I’ve narrowed my best options between the 2:
Continue to depend on a re-build of the binary but figure out how to force a minimal rebuild of just the pieces that register the crypto keys
I’m wondering if it’s possible to: 1)“dirty” a file that would force the re-compile of the necessary components or 2) delete a set of files in the \Intermediate\ folder or 3) mark the DefaultCrypto.ini as something to track that could trigger a re-build of related pieces
Add code that registers the crypto keys via C++ code early enough before the engine needs them to mount any pak files
Any tips/guidance would be greatly appreciated. Thanks!
Steps to Reproduce
Specifically in terms of seeing that changing the DefaultCrypto.ini in <project>\Config\ doesn’t re-compile the binary:
Modify or add a DefaultCrypto.ini file to <project>\Config\
Trigger a BuildCookRun with the following arguments: -config=Test -project=./<project>/<project>.uproject -target=<project> -targetplatform=Win64 -unattended -utf8output -build -skipcook -skipstage
If the project was already compiled once, see that no modules/targets are re-compiled and the target is marked as up-to-date.
[Attachment Removed]
I ran some local tests and the crypto settings are not tracked as dependencies to the exe by UBT. Simply changing the ini does not trigger the compilation of the runtime exe in release 5.6. I’m not sure why it was working for you in version 5.6. Maybe there was another dependency that was changing.
The encryption key is added to the compilation through the Definitions header of the project’s primary module.
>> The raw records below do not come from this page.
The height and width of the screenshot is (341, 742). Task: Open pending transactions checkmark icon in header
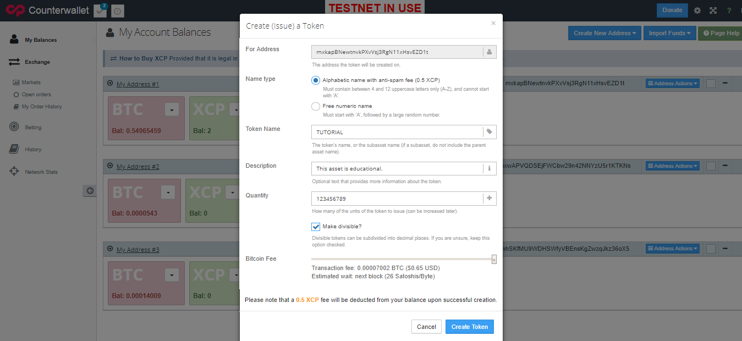click(100, 10)
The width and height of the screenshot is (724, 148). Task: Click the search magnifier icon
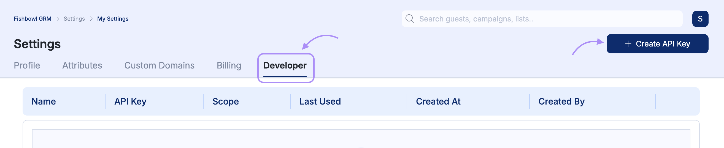point(409,19)
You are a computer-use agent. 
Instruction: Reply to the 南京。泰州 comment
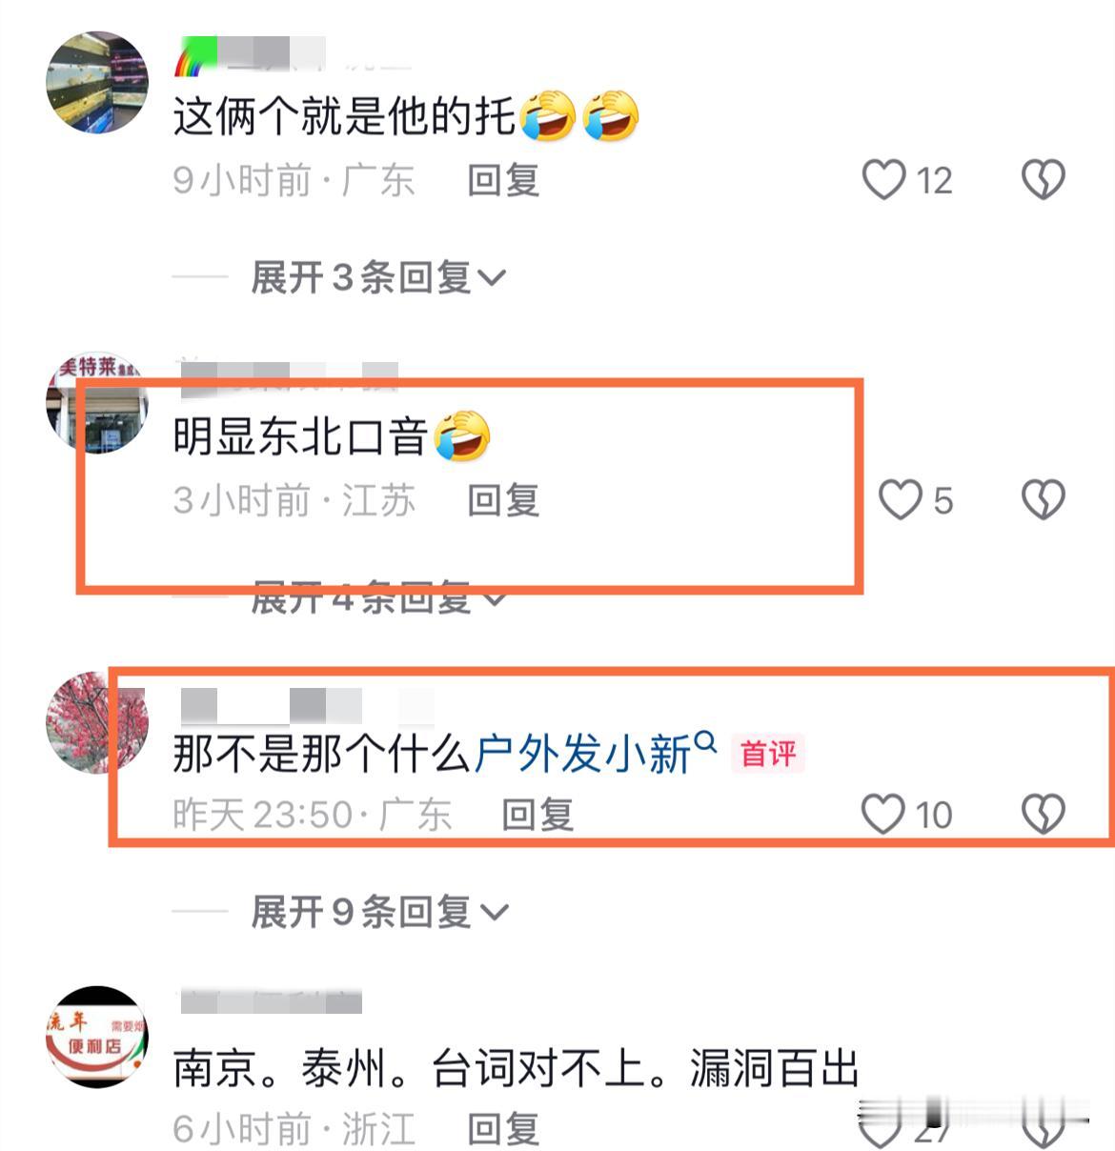coord(503,1129)
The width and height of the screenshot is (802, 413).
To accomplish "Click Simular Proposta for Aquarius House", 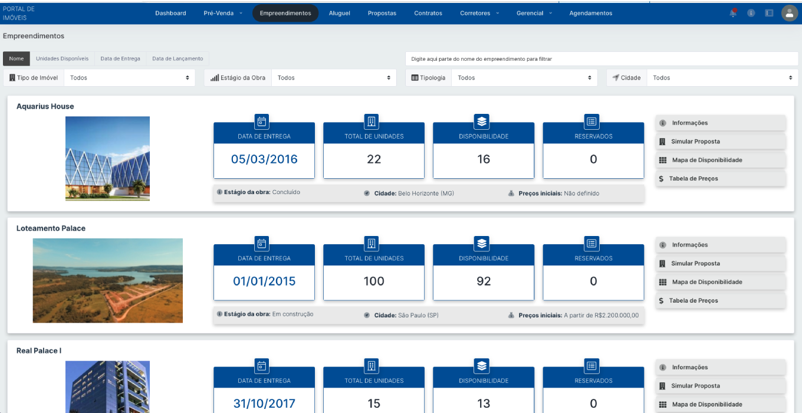I will (720, 142).
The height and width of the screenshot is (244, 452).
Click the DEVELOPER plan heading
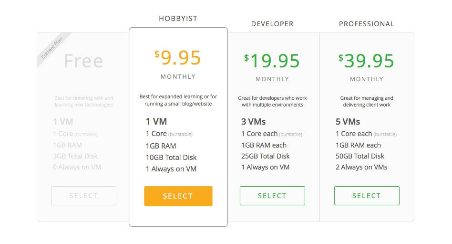pyautogui.click(x=272, y=24)
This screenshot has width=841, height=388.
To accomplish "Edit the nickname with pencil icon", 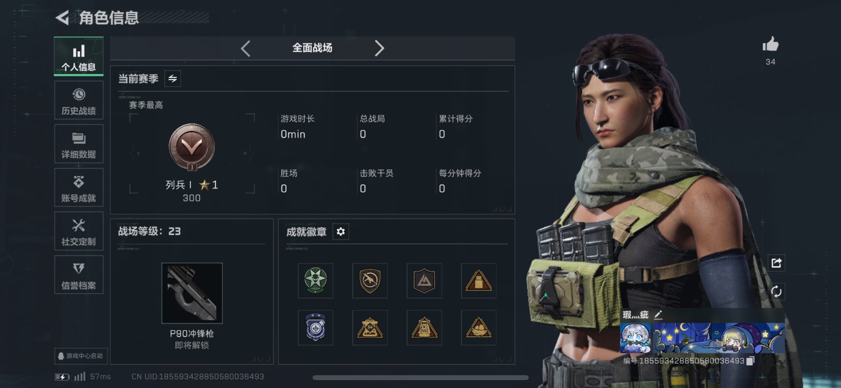I will tap(658, 315).
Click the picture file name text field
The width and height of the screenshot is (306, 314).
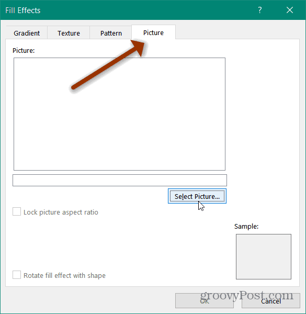(120, 180)
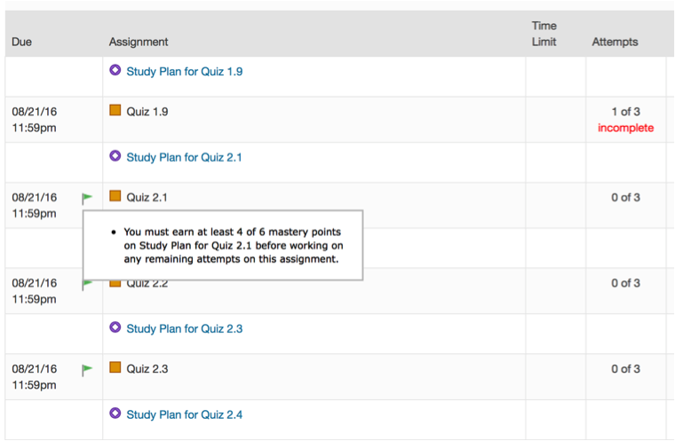Select the Quiz 1.9 assignment name

click(x=147, y=112)
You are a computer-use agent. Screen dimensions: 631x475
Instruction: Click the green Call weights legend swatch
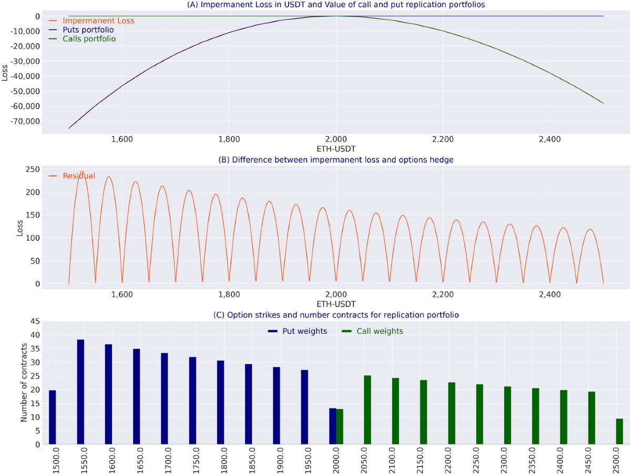(x=347, y=331)

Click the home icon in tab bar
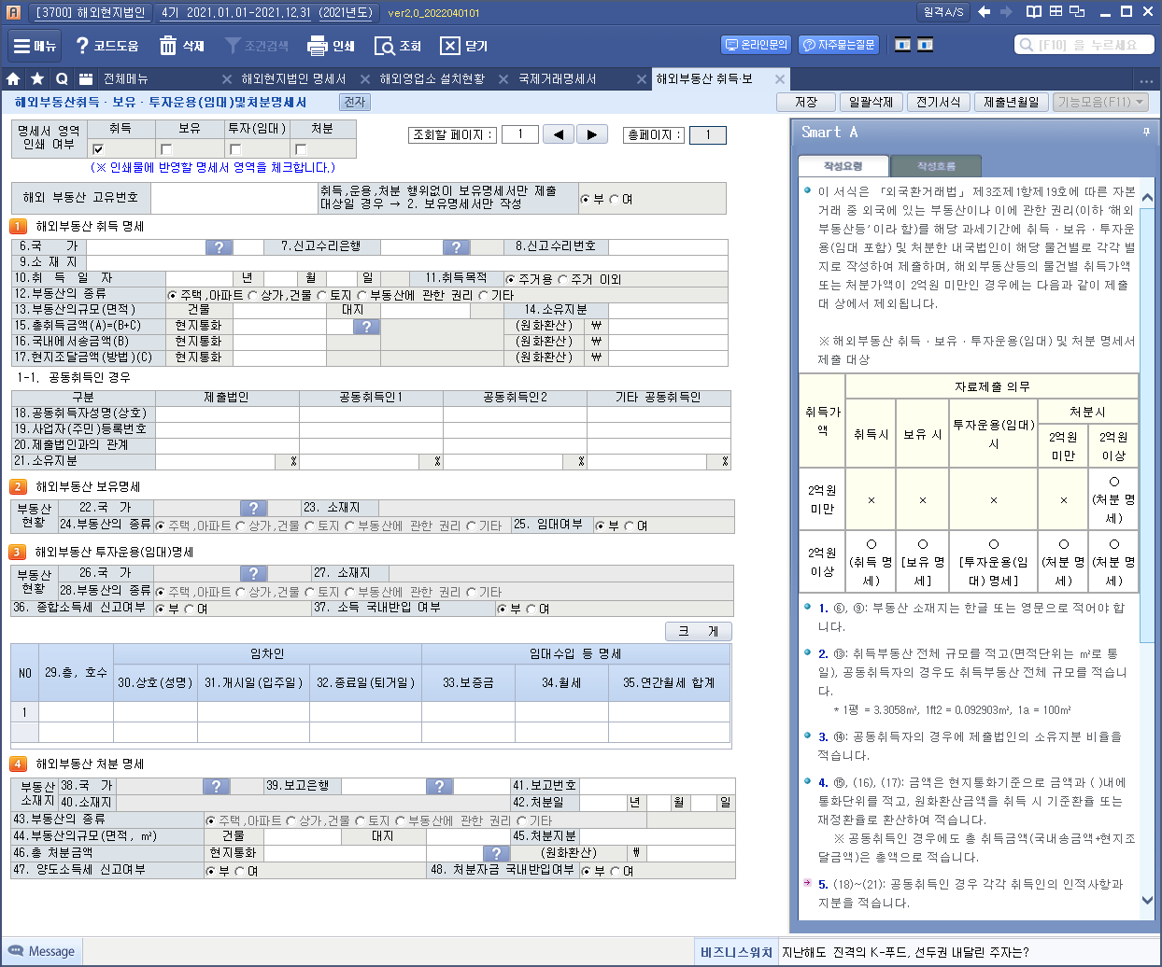(x=13, y=79)
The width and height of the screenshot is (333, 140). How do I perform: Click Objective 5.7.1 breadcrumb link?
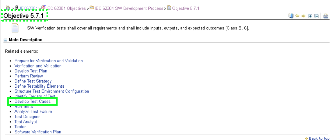(186, 8)
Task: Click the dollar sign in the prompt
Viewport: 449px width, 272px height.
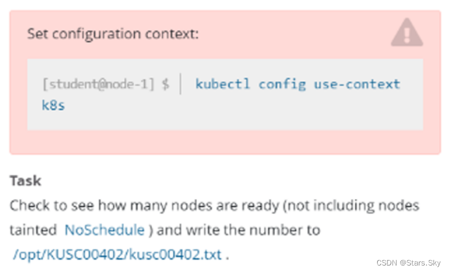Action: coord(165,85)
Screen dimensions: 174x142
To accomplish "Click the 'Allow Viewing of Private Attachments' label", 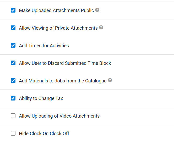I will point(58,28).
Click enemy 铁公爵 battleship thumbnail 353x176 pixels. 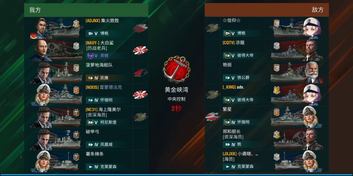[287, 73]
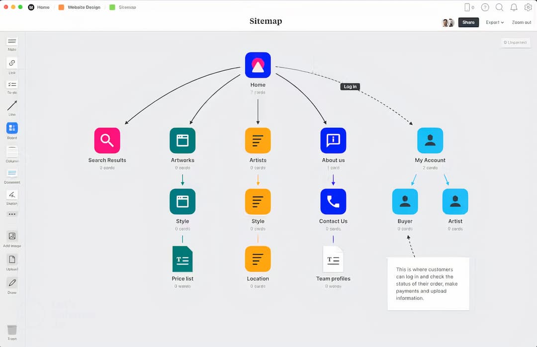Open notifications via the bell icon
This screenshot has width=537, height=347.
click(514, 7)
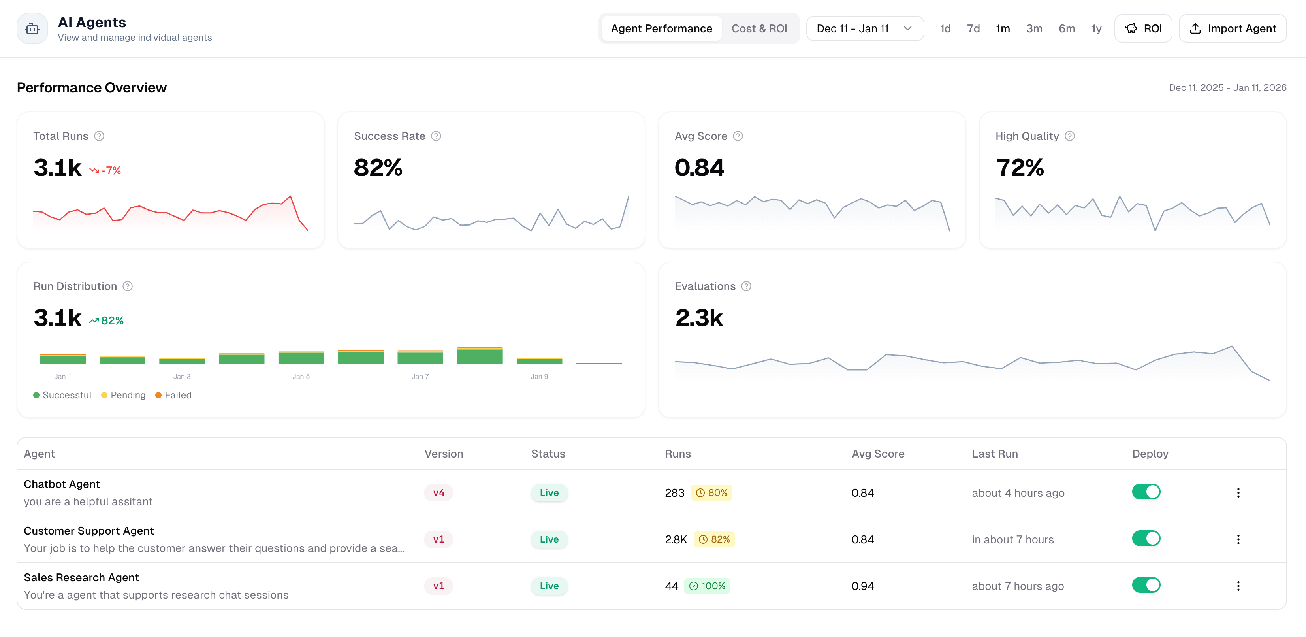Show the Run Distribution help tooltip icon
The height and width of the screenshot is (637, 1306).
coord(128,286)
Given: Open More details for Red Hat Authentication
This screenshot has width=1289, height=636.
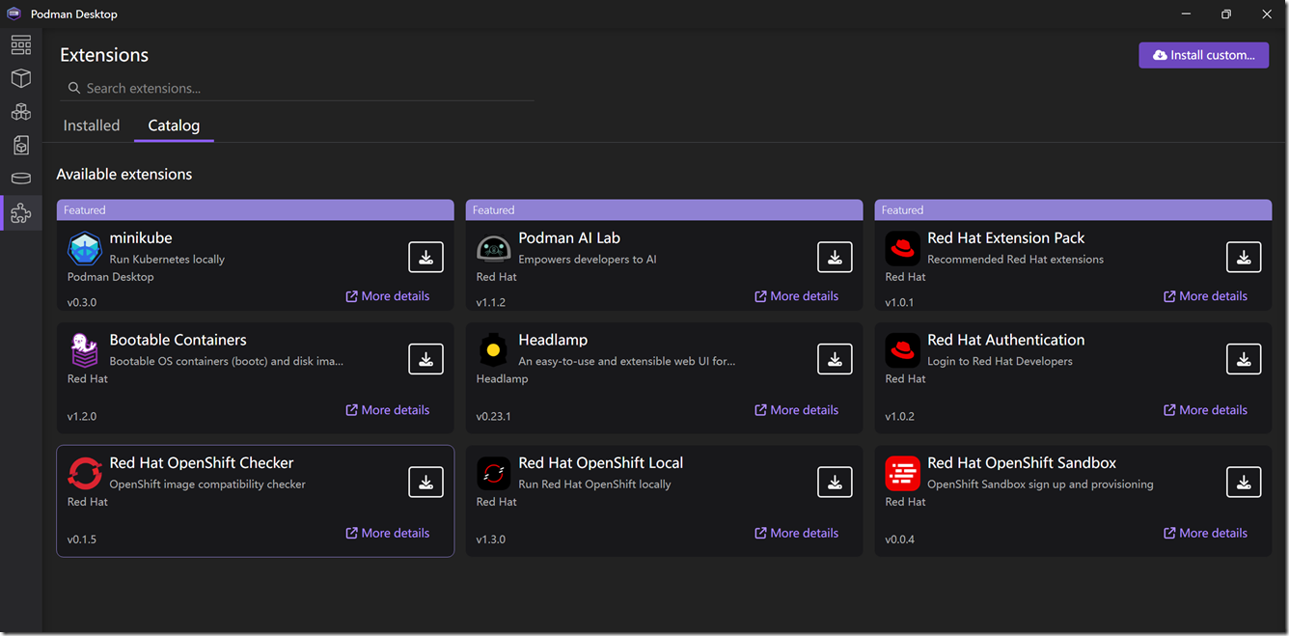Looking at the screenshot, I should [x=1205, y=410].
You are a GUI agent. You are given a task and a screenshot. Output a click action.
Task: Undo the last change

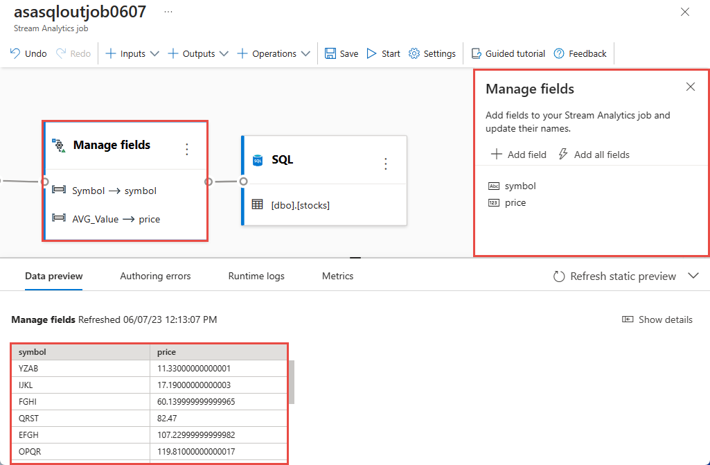point(28,53)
This is the module that uses IMPLEMENT_PRIMARY_GAME_MODULE. The generated header will be under: <ROOT>\ProjectName\Intermediate\Build\Win64\x64\PrimaryModuleName\TargetName\PrimaryModuleName\Definitions.PrimaryModuleName.h
You can delete that file which will force its regeneration and in turn the compilation of the primary module.
I will log a feature request so that the crypto settings are part of the dependencies in a future release.
UBT isolates the generated code and the build products for each target\config combination
This depends on the settings of each modules, the target and the type of files being compiled. You will need to check the code in UEBuildModuleCPP.cs to figure out why the generated header will change.
[Attachment Removed]
Thank you for the detailed follow up, I will begin testing this approach tomorrow. I wanted to follow up on the specific of the path and the generated header file name.
Question 1: The path to the generated header file
For the path: is the correct way to build it: `<ROOT>\ProjectName\Intermediate\Build\PlatformName\x64\PrimaryModuleName\TargetName\ProjectName\`? From what I can see, when BuildCookRun gets invoked with the following `-config=Development+Test -target=Example+ExampleAsan -targetplatform=Win64`, I see the following 4 paths:
I’ve noticed 2 variations in the generated file name: Definitions.<PrimaryModuleName>.h vs just Definitions.h. Is one a legacy version of the other? Or is it a platform/target specific thing?
Upon some testing and checking target/config combination, can confirm that the suggested solution to delete the generated definitions header does force a proper re-compiling of the binaries with the correct keys registered.
Marking your initial response as the answer. Thanks for your help!